- Opening Delimiter -
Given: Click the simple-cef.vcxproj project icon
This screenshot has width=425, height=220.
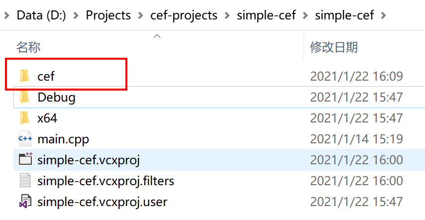Looking at the screenshot, I should coord(25,159).
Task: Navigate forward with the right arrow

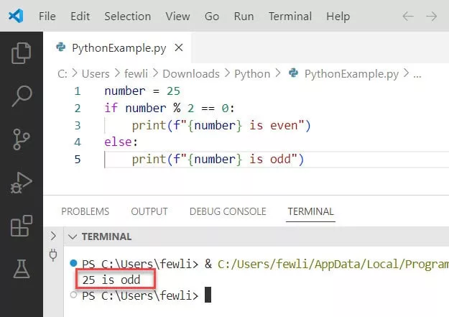Action: pos(432,16)
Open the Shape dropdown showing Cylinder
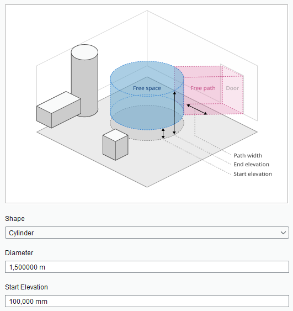293x311 pixels. 147,233
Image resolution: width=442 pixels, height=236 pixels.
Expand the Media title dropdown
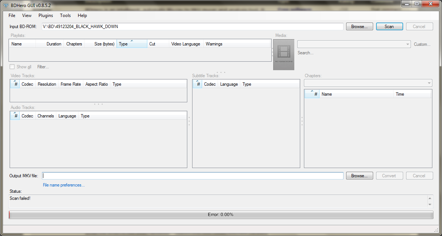tap(408, 44)
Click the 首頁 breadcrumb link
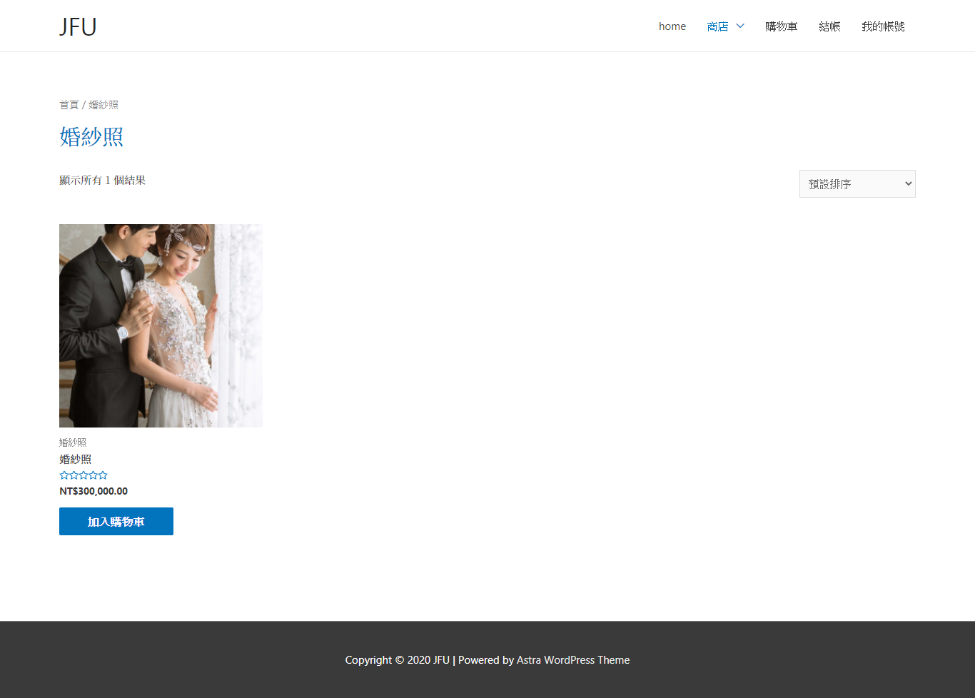 pos(69,105)
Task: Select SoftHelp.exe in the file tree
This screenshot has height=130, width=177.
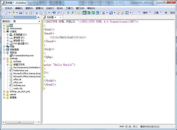Action: pos(19,85)
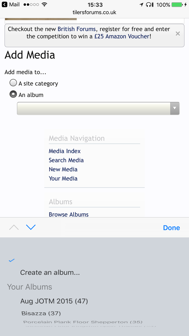Viewport: 189px width, 336px height.
Task: Tap the next field down chevron
Action: 31,227
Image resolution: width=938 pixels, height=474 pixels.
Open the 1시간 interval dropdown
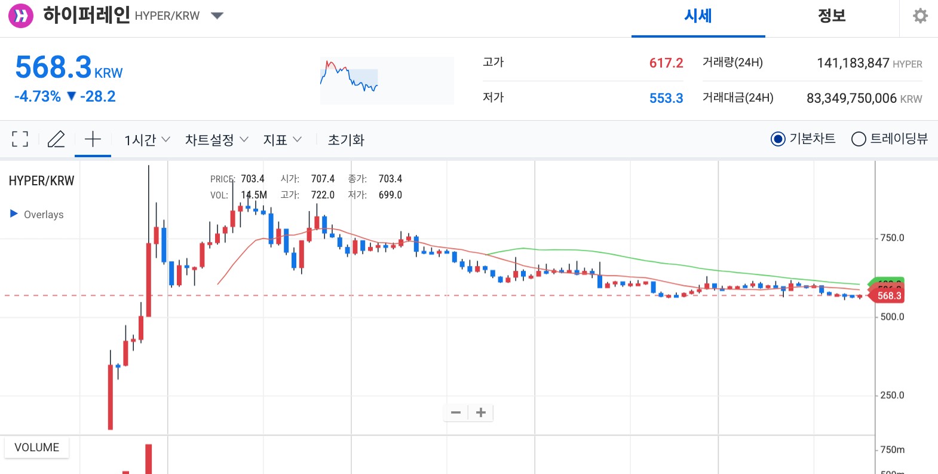coord(147,140)
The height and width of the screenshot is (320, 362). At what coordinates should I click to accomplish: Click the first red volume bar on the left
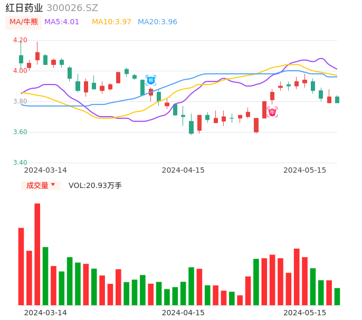(x=21, y=266)
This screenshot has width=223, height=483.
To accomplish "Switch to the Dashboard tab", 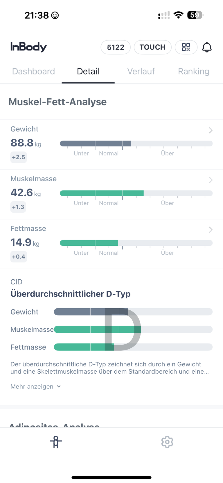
- Closing Delimiter -
The full material above must be output verbatim, minus any pictures.

Given: Click the simple-cef.vcxproj project icon
This screenshot has width=425, height=220.
Looking at the screenshot, I should coord(25,159).
Task: Navigate forward with the right arrow

Action: pos(432,16)
Open the Shape dropdown showing Cylinder
293x311 pixels. 147,233
Image resolution: width=442 pixels, height=236 pixels.
Expand the Media title dropdown
tap(408, 44)
Click the 首頁 breadcrumb link
 pos(69,105)
Task: Select SoftHelp.exe in the file tree
This screenshot has height=130, width=177.
Action: pos(19,85)
Viewport: 189px width, 336px height.
Task: Tap the next field down chevron
Action: 31,227
Image resolution: width=938 pixels, height=474 pixels.
Open the 1시간 interval dropdown
coord(147,140)
The height and width of the screenshot is (320, 362). At what coordinates should I click to accomplish: Click the first red volume bar on the left
(x=21, y=266)
This screenshot has width=223, height=483.
To accomplish "Switch to the Dashboard tab", 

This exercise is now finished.